■ **Problem to work on**
The records that follow must be repeated verbatim, every one of them.
**********
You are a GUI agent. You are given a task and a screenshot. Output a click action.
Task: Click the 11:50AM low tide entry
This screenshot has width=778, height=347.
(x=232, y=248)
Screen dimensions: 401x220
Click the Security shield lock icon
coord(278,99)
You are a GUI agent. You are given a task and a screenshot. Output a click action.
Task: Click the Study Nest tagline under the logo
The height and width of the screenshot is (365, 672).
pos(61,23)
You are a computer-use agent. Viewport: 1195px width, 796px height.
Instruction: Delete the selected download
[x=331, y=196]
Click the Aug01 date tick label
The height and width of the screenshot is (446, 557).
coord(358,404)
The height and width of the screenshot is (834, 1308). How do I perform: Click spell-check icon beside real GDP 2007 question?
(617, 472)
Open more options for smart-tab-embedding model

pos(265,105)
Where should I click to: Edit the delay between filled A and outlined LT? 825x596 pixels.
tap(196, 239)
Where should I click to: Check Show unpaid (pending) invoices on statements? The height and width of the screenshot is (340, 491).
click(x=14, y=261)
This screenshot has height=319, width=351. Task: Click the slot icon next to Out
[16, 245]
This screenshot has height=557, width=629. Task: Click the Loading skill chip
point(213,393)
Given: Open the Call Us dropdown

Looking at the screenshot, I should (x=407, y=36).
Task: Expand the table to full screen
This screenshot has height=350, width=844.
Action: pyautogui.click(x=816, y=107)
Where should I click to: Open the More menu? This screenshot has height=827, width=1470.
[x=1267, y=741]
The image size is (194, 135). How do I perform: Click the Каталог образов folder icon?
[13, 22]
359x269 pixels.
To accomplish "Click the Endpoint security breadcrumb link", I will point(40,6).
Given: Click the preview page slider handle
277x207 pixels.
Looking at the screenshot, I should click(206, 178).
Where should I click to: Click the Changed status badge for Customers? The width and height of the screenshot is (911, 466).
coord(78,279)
**********
■ **Completed task**
You are a GUI agent. You are given a task and a screenshot. Output a click action.
Task: Click the 11:50AM low tide entry
This screenshot has width=778, height=347.
(x=232, y=248)
Screen dimensions: 401x220
Click the Security shield lock icon
coord(278,99)
You are a GUI agent. You are given a task and a screenshot. Output a click action.
Task: Click the Study Nest tagline under the logo
The height and width of the screenshot is (365, 672).
pos(61,23)
You are a computer-use agent. Viewport: 1195px width, 796px height.
Instruction: Delete the selected download
[x=331, y=196]
Click the Aug01 date tick label
The height and width of the screenshot is (446, 557).
coord(358,404)
The height and width of the screenshot is (834, 1308). How do I perform: Click spell-check icon beside real GDP 2007 question?
(617, 472)
Open more options for smart-tab-embedding model

pos(265,105)
Where should I click to: Edit the delay between filled A and outlined LT? 825x596 pixels.
tap(196, 239)
Where should I click to: Check Show unpaid (pending) invoices on statements? The height and width of the screenshot is (340, 491).
click(x=14, y=261)
This screenshot has height=319, width=351. Task: Click the slot icon next to Out
[16, 245]
This screenshot has height=557, width=629. Task: Click the Loading skill chip
point(213,393)
Given: Open the Call Us dropdown

Looking at the screenshot, I should (x=407, y=36).
Task: Expand the table to full screen
This screenshot has height=350, width=844.
Action: pyautogui.click(x=816, y=107)
Where should I click to: Open the More menu? This screenshot has height=827, width=1470.
[x=1267, y=741]
The image size is (194, 135). How do I perform: Click the Каталог образов folder icon?
[13, 22]
359x269 pixels.
To accomplish "Click the Endpoint security breadcrumb link", I will point(40,6).
Given: Click the preview page slider handle
277x207 pixels.
Looking at the screenshot, I should click(206, 178).
Where should I click to: Click the Changed status badge for Customers? The width and height of the screenshot is (911, 466).
coord(78,279)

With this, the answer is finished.